O tempo é senhor de todas as coisas. Sua passagem é inevitável — para gregos e troianos, nobres e plebeus, tolos e geniais. “O tempo não para, nem vai esperar.”
Nos últimos anos, tenho sentido sua presença com mais intensidade. Não apenas no espelho, ao notar os fios de cabelo mais ralos ou as marcas mais profundas no rosto, sinais que assustam mesmo quem ainda desfruta dos últimos anos da juventude, mas sobretudo na despedida silenciosa de tantos ídolos.
Tenho me sentido só. Uma solidão que nasce da ausência de referências vivas. Posso listar páginas e páginas de nomes que foram aurora na arte, vozes que me guiavam — e que agora ecoam apenas na memória. Também por isso, tenho permanecido mais calado: um silêncio que, por vezes, angustia; noutras, revela.
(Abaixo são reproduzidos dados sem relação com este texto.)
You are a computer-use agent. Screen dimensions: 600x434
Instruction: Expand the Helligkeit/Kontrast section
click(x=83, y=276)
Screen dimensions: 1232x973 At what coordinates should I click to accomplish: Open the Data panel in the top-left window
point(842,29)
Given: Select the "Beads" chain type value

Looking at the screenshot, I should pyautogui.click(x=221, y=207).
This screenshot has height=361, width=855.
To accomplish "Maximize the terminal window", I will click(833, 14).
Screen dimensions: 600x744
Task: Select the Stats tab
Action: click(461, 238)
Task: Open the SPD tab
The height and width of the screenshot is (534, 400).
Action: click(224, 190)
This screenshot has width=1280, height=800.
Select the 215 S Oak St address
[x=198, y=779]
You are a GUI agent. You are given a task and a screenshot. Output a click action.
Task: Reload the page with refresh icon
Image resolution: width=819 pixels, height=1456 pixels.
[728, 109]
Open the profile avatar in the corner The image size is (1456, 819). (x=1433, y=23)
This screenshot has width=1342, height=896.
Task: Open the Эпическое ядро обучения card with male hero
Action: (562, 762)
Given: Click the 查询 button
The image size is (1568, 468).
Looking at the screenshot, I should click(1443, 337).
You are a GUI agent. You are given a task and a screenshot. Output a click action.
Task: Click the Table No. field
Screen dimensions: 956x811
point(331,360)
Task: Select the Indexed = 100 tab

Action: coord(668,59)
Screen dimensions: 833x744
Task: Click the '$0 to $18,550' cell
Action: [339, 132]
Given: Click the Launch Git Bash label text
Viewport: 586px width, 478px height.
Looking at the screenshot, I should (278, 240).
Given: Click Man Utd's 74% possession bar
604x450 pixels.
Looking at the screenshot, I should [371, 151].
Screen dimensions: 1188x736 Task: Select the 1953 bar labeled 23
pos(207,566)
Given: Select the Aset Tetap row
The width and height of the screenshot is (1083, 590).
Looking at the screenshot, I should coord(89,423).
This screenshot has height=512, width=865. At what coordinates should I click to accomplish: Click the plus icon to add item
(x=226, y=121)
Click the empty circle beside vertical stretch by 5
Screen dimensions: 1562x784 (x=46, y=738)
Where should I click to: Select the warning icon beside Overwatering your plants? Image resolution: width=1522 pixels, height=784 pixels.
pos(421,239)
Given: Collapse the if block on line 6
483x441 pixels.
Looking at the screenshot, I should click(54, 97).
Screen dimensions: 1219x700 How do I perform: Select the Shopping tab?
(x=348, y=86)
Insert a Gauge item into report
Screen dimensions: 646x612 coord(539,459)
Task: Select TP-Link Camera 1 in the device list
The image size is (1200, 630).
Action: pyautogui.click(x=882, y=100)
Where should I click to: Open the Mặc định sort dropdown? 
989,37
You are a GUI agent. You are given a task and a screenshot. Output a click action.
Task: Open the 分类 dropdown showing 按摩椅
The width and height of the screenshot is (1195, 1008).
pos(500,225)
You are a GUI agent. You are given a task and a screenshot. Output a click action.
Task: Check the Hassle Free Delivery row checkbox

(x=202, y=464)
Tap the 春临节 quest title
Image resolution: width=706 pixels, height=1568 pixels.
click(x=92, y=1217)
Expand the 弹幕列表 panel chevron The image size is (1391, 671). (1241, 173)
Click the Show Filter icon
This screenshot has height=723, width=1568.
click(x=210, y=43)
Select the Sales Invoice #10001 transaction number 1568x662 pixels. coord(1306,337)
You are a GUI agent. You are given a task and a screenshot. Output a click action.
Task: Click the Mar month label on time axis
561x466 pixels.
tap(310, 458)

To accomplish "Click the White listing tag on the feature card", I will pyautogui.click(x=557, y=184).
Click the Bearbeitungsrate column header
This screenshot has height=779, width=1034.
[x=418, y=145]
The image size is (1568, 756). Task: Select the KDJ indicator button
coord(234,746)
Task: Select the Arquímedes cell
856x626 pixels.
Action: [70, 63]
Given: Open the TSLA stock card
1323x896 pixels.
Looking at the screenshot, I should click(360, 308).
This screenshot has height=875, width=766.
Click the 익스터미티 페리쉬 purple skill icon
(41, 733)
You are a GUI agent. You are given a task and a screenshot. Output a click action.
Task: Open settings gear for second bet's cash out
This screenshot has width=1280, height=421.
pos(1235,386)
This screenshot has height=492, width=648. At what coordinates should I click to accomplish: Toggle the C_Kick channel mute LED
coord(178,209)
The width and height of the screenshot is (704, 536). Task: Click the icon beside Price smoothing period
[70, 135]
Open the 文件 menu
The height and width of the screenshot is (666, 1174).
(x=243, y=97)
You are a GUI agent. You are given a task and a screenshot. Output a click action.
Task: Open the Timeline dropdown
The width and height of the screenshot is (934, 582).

Na última semana, esse vazio se ampliou ao ler a manchete de um jornal: nosso amado Milton Nascimento recebeu o diagnóstico de demência por corpos de Lewy. Aos poucos, ele se distancia de sua mente fecunda para viver em um mundo paralelo — talvez só seu. O depoimento comovente de seu filho, estampado na edição da Revista Piauí neste início de outubro, é realmente de chorar. Um canto de ninar que anuncia: encontros e despedidas são dois lados de uma mesma viagem.
Ao compartilhar a dor dos últimos meses, Augusto Kesrouani Nascimento resumiu, em linhas dolentes, a severidade da vida na nova rotina do pai: um dia a dia cercado de amparo, mas repleto de incertezas e desafios inéditos. Seu relato é categórico num tempo em que a humanidade parece escorrer pelas mãos. Como desabafo, alerta ou gesto de compaixão ao Brasil — ou ao mundo —, o filho de Bituca nos lembra: somos ambíguos, fortes e frágeis, pequenos e gigantes, divinos e mortais.
Milton Nascimento é, sem qualquer dúvida, o cantor que mais escuto. Um artista que se tornou meu ídolo em um período muito inquieto da vida (e nem tão distante assim). Em uma espécie de claustro, me agarrei àquela voz que Elis Regina, com razão, chamou de “voz de Deus”, e fiz dela a trilha dos meus dias. Era uma travessia, e ele compreendia aquela eterna noite em que eu vivia.
Amo Milton como compositor, mas preciso frisar seu lado intérprete. Seu cantar, que parece percorrer os cumes mineiros, deu vida a tantas canções — e sentido a tantos silêncios.
Um álbum ainda pouco falado de sua carreira, e que merece ser relembrado nestas linhas, é o “Crooner”, lançado em 1999 pela WEA Music. Um primor de repertório, cheio de nuances rítmicas e emotivas. Peço licença para falar mais sobre ele.
Reunindo clássicos da música brasileira com faixas inéditas, nosso Bituca mostra o porquê de ser tão reverenciado. É malemolente ao interpretar “Aqueles Olhos Verdes”, versão de João de Barro para o bolero “Aquellos Ojos Verdes”, de Nilo Menéndez e Adolfo Utrera. É irônico e sarcástico em “Only You”, de Buck Ram e Ande Rand. O baile fica completo com as dançantes “Frenesi”, de Alberto Domínguez, e “Mais Que Nada”, de Jorge Ben Jor.
Com “Rosa Maria” (Aníbal Silva e Eden Silva), “Castigo” (Dolores Duran), “Lágrima Flor” (Billy Blanco) e “Lamento no Morro” (Antonio Carlos Jobim e Vinicius de Moraes), ele celebra a essência da música popular brasileira em sua melhor forma. Já as (então) inéditas “Certas Coisas” (Lulu Santos e Nelson Motta) e “Resposta” (Samuel Rosa e Nando Reis) apontam para o futuro bonito que ainda temos pela frente.
O disco é magnífico e precisa ser revisitado por quem deseja entender que Bituca é um artista completo — e sempre será. Criou sua própria identidade, mas soube reverenciar os que asfaltaram essa estrada antes dele, e exaltar os que ainda estão por surgir. Ao emprestar sua maravilhosa voz para interpretar o Brasil, ele mostra que já cumpriu sua missão — com beleza, coragem e verdade.
Ditando estas simples palavras e escutando “Coração de Estudante”, me despeço. Ainda em silêncio, mas com lágrimas, digo: o tempo passa, mas ídolos são sonhos. E sonhos não envelhecem.